Fusion does diminish ankle motion, and theoretically, places added stress on adjacent joints. For people who want to maintain motion in the ankle joint, replacement provides more normal movement. Choosing which procedure is best is part of the shared decision-making process that takes into account the patient’s lifestyle and expectations.
A fusion is performed by scraping out the degenerated bone and cartilage between the tibia and talus bones and then fusing the two bones together, typically with the use of screws and/or plates. On occasion, a rod may be placed across the joint as well. A number of different techniques are used to fuse the bones together. The fusion procedure removes the arthritic cartilage and bone, thereby creating this rigid ankle joint. It also relieves pain.
The indications for a total ankle replacement are fairly narrow. We typically like patients to be at least 50 years old with a body mass index of less than 35, so they can’t be morbidly obese. Patients also cannot do repetitive loading activities, so this would not be a good procedure for runners or heavy laborers, for example.
Ankle replacement patients cannot have any extensive angular deformity, and they need to have an adequate amount of bone. Smokers and patients with diabetes mellitus, peripheral neuropathy (diminished sensation) or a history of ankle infection cannot undergo an ankle replacement.
Q. What are some of the other surgical procedures available?The choice of procedure depends on the patient’s condition and needs. One surgical option to treat ankle arthritis is ankle arthroscopy, which involves the debridement – or cleaning out – of the joint and removal of any overgrowth of bone in the front part of the joint.
A second option is called an anterior ankle arthroplasty, which is the removal of bone in the front of the joint through an open incision. In patients with angular deformity, we would make corrective cuts in the bone to straighten out the limb. This off-weights, or lessens stresses, on the arthritic portion of the joint. Other patients who have ligamentous laxity (loose ligaments) may require a ligament repair and stabilization.
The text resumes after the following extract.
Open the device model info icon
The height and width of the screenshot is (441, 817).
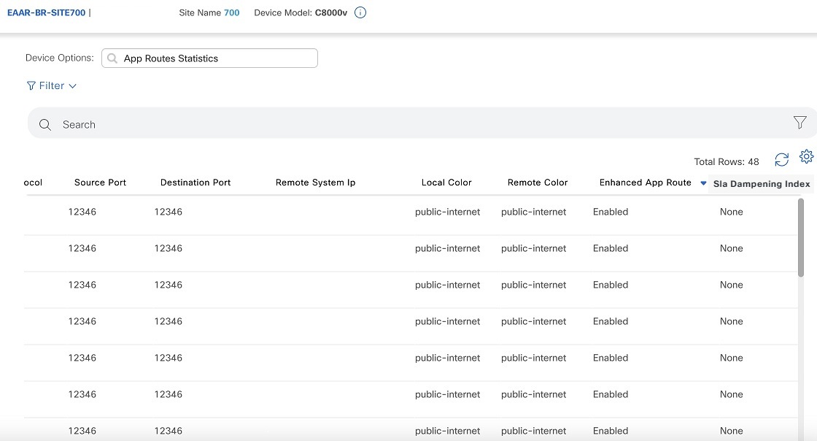(x=359, y=12)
For younger patients who have advanced arthritic changes and wish to avoid ankle fusion or ankle replacement, there is a technique called distraction arthroplasty. It consists of debriding, or cleaning out, the front part of the joint and applying a frame (an external fixator) that allows the ankle to be stretched apart, thereby off-weighting the arthritic cartilage. This less invasive procedure was popularized in Europe several years ago, and it has moderate results. While this procedure may not provide long-term relief, it allows us to proceed with either ankle fusion or ankle replacement in the future, if necessary.
Q. How do you decide whether to perform a fusion or a replacement procedure?If someone is considered a good candidate for either procedure, then we discuss the relative risks and benefits of both procedures. It’s a shared decision-making process during which we inform patients about the limitations of both procedures.
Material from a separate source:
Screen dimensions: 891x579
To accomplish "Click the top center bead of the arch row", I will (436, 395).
Both procedures provide good pain relief and good improvement in walking. This is something we’ve actually evaluated in our Gait Lab.
At Froedtert & the Medical College of Wisconsin, we have extensive expertise in performing different types of fusions and also in implanting the two FDA-approved replacement devices. We’re also actively involved in evaluating the gait of patients with ankle arthritis before and after treatment. No other facility in Wisconsin has the capabilities to evaluate patient outcomes like we do.
That allows us to more objectively and scientifically counsel patients as to which procedure might better suit them, and it allows them to better share in the decision-making process. We’re considered at the forefront of total ankle technology and expertise.